-- Source material follows --

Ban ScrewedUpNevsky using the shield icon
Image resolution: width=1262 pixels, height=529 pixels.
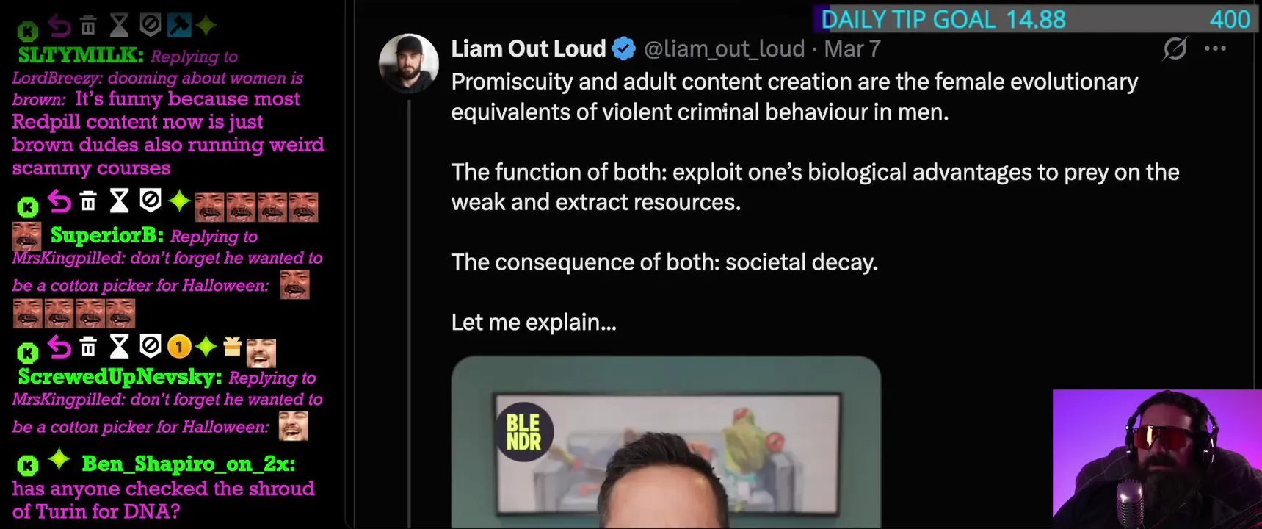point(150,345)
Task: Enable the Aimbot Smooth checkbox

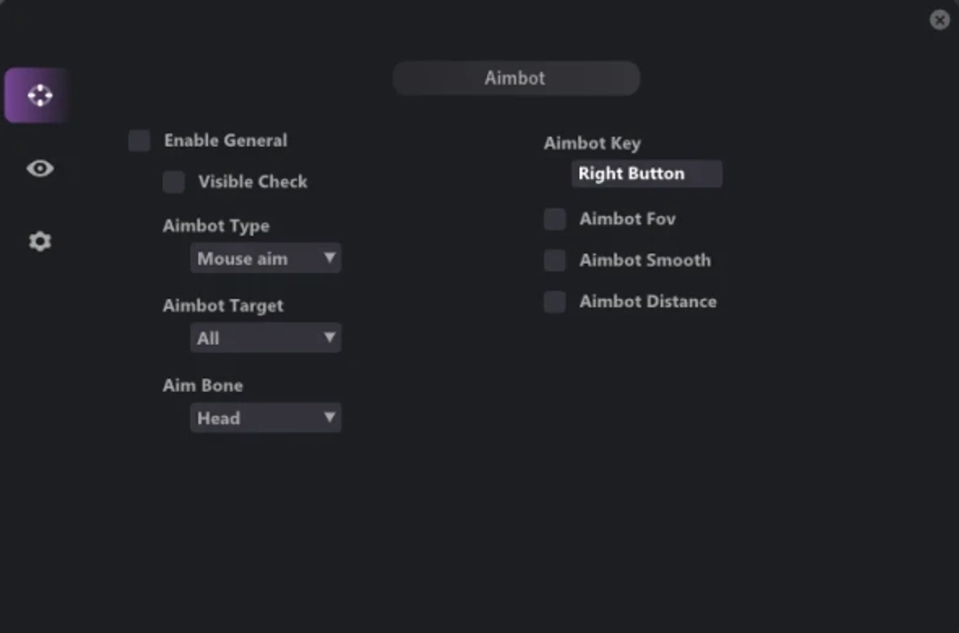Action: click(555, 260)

-- Source material concluded --

Task directions — Once the pictures are removed, set down what remains of the entries above exactly.

Exercise response —
Ban ScrewedUpNevsky using the shield icon
Image resolution: width=1262 pixels, height=529 pixels.
point(150,345)
Task: Enable the Aimbot Smooth checkbox

Action: click(555, 260)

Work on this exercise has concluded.